Text for analysis:
The facility managing the U.S. military's rescue effort to Haiti is the 618th Tanker Airlift Control Center at Scott Air force Base outside St. Louis.
At the airlift control center inside Air Mobility Command headquarters on Thursday, it looked like a scene out of the movie War Games or NASA's Mission Control in Houston. On one very large wall, a projection screen displayed a map of the world with little colored airplanes. At the moment, about a dozen purple ones pointed toward Haiti.
The room is filled with 100 controllers sitting in front of desks watching multiple flat screen TVs. Thursday they will track more than 950 military flights around the world, including a new theater of operations, the rescue of the Haitian people.
"Air mobility command is responsible for worldwide airlift, refueling and medical evacuation. And the 618th TACC plans, tasks and executes those mission," Capt. Justin Brockhoff says.
Brockhoff concedes the shattered infrastructure in Haiti is a challenge to the relief mission. But he says operating in suboptimal environments is not a problem for them.
"Keep in mind our operations aren't always in a robust infrastructure-type area like an airport. We have folks on the road every day. We land on dirt strips in Afghanistan, dirt strips in Africa. We're taking the show on the road," Brockhoff says.

Work request: Write the next few paragraphs of the report on the Scott Air Force Base airlift control center directing military relief flights to Haiti, starting after its last quoted statement.

Dataset extract:
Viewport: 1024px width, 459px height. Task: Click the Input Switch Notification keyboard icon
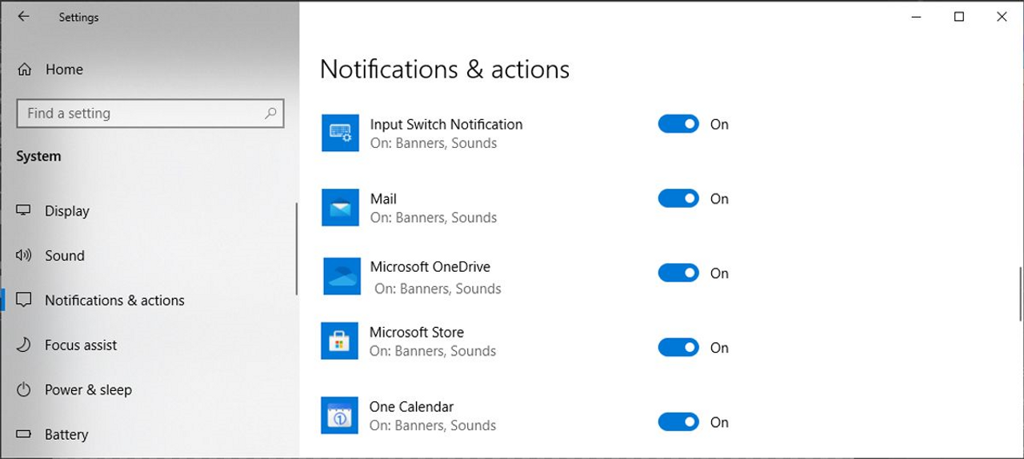coord(340,133)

Output for this exercise:
Tents, medication, food and water will fly in and the badly injured will fly out with other personnel. It is an intricate ballet of very large aircraft and hundreds of airmen and soldiers. Col. Brian Reno is a contingency response element director. It is his job to set up the entry point; in this case, the damaged but usable Port-au-Prince airport.
"The biggest problem initially and what we're trying to work with is re-establishing communication and re-establishing the one big airfield in Haiti, i.e., air traffic control, who's managing the parking spots, who's managing the flood of cargo that's coming in," Reno says.
And although the Air Force has the communications and other equipment necessary to make the entry point work, it's not like the U.S. military can just come in and take control of the airport. Reno knows cooperation with Haitian officials is as important a job as the logistics.
"I just got off the phone with one of our crews that got out and there are many airplanes stacked up in holding waiting to land. They're unloading airplanes as fast as they can," Reno says. "The government of Japan is sending airplanes; the government of Israel is sending airplanes. So we've got an outpouring of support globally that's all focusing on one relatively small airfield."
Reno points out that planes waiting to land on an island can't pull over to the side of the road to wait their turn. The runway at Port-au-Prince is too small for the big C-5 transport planes. The Air Force is using C-17s and C-130s. Air transport is of course fast, but it's expensive and, more important, inefficient. Large ships are the long-term rescue and relief solution for Haiti, but the port has been much more badly damaged than the airport. The large cranes that unload the cargo from the ship's hold have toppled into the water. It sounds like a job for the U.S. Navy.